I've been publishing books now for 10 years. What started as a test has grown into a business, although the business aspect is less important than the books and the enjoyment of collaborating with artists and photographers to make them. What was one—book—every—whenever—I—felt—like—it, is now a weekly routine. Sometimes twice weekly. The books started as a way to post work across the world inexpensively and fast. Sometimes photographic, mostly drawing. Now they are 99% photographic, but drawing still niggles, as does painting which I did before drawing.
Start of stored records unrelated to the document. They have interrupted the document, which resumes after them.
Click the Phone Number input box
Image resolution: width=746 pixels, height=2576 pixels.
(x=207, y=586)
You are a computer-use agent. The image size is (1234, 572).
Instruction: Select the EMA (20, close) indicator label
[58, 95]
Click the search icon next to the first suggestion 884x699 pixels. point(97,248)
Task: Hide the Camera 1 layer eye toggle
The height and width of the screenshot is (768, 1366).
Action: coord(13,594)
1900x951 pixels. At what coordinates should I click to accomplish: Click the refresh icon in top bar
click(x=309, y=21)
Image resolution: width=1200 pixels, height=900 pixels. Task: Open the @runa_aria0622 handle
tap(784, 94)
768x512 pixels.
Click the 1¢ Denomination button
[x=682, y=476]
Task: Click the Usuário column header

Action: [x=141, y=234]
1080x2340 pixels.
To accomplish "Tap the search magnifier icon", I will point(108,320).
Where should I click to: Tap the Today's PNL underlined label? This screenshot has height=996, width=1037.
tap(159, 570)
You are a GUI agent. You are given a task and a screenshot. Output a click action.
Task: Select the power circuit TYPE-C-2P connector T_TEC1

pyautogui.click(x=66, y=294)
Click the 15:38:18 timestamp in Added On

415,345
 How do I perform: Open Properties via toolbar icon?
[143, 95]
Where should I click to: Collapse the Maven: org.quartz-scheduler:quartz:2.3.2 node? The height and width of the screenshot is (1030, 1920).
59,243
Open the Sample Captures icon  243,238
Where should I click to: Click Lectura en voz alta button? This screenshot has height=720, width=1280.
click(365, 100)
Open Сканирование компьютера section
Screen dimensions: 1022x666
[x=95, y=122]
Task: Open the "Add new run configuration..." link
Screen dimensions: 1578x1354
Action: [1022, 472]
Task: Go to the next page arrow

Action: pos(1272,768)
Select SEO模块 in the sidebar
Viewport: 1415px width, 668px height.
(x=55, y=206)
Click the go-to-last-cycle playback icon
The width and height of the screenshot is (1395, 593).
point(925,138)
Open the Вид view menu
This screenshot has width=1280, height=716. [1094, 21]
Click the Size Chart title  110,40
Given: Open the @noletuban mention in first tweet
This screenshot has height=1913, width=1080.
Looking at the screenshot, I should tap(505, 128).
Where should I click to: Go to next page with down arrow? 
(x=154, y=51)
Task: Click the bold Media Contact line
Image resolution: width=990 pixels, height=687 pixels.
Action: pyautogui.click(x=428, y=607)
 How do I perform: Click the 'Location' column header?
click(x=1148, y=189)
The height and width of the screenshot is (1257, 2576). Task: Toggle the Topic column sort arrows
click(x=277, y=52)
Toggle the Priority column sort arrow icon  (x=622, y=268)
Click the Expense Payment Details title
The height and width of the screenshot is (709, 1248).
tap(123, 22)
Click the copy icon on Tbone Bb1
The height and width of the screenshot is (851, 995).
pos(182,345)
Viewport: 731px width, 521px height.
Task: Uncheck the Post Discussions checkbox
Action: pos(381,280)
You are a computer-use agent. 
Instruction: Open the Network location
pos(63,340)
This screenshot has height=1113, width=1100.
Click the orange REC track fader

The books are pretty focused now; generally UK documentary from the past 40 years. There are 300 books all together and 200 from the current UK doc series, so there's a fair collection of a 'type' of work. Someone might want to make sense of that one day, in terms of a collection or history. It's a collection of work that galleries in the UK sadly missed, preferring to collect 'fine art' instead. Only recently have UK galleries started to collect photographic work, so they're playing catch up.
The books aren't really books, they're pamphlets. They sit in a strange and perhaps unique place somewhere between photobook, zine, artist's book, archive, collection, information leaflet and multiple; I don't know where exactly. They are widely collected, and exhibited. Ironically perhaps, as a strong reason for beginning to publish was as a method of showing work outside of the gallery system. Recently the first archive box was displayed at The Photographers' Gallery in London, and currently the same box is being exhibited at The Tetley in Leeds. The archive box contains the first 100 of the current series. Every 100th book I make an edition of 10 archive boxes. Box two is out soon.
I also draw, take photographs, write a bit and collect. I teach too. This all this fits together well. Artist's publications as a general term seems to fit, mostly, in terms of what I make with others and where the stuff I make ends up. I'm going to use this site, hopefully, to make a bit of sense of what I've made so far, and to add what I'm making now. Chances are, in a few months things will change again, but for now, I'm here.